What the task asks:
Copy out each line below that has the word "agent" in it.
*** Data for this exercise ***
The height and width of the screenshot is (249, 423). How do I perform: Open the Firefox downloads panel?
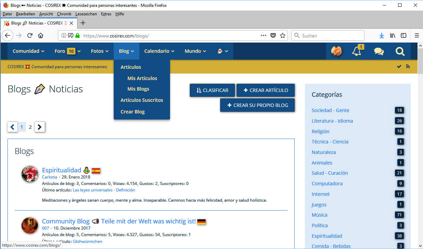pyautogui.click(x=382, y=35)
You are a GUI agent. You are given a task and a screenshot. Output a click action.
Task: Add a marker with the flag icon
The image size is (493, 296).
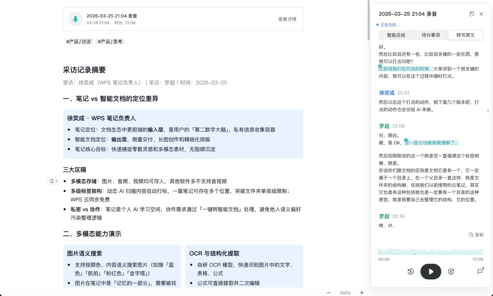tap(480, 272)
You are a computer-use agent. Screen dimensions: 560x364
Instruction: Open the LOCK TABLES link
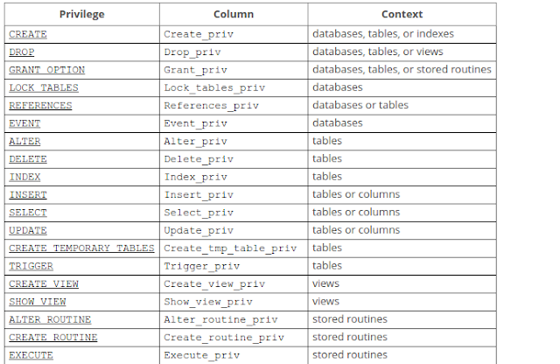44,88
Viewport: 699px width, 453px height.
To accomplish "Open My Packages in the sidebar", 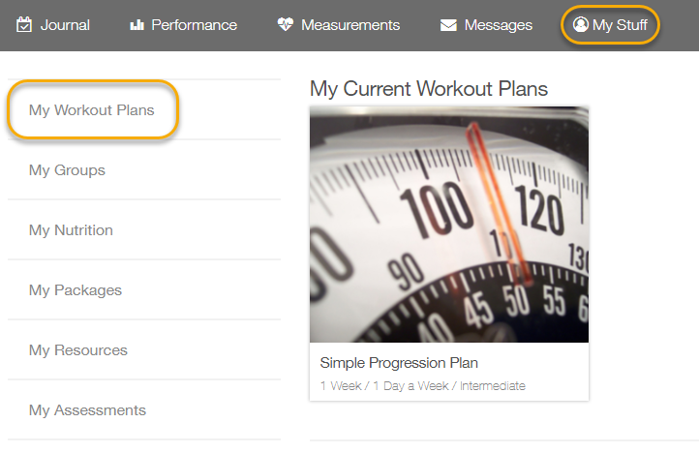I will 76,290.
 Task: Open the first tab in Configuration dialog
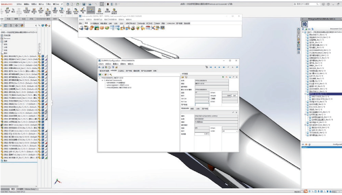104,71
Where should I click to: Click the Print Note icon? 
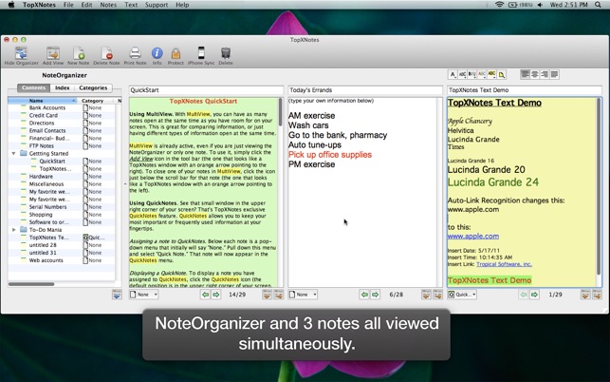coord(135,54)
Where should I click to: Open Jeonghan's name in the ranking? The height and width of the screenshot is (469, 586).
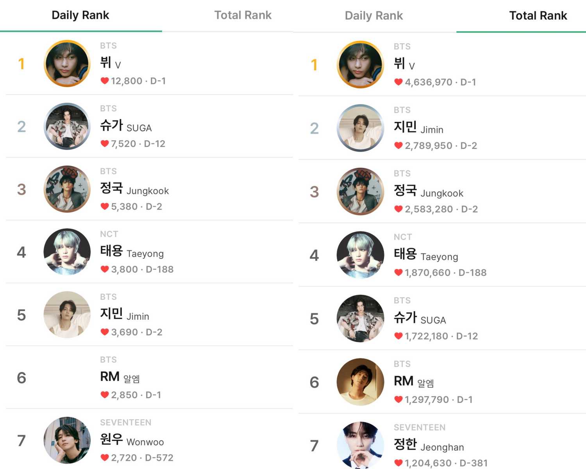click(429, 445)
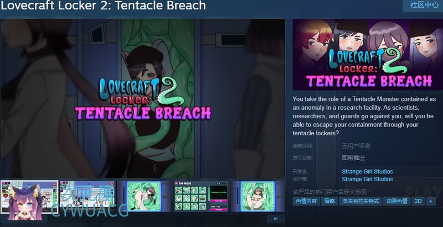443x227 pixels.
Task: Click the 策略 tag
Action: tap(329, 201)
*** End of Data for this exercise ***
Output for this task:
You are a GUI agent. You are given a task and a screenshot. Output a click action.
You are a computer-use agent. Screen dimensions: 560x364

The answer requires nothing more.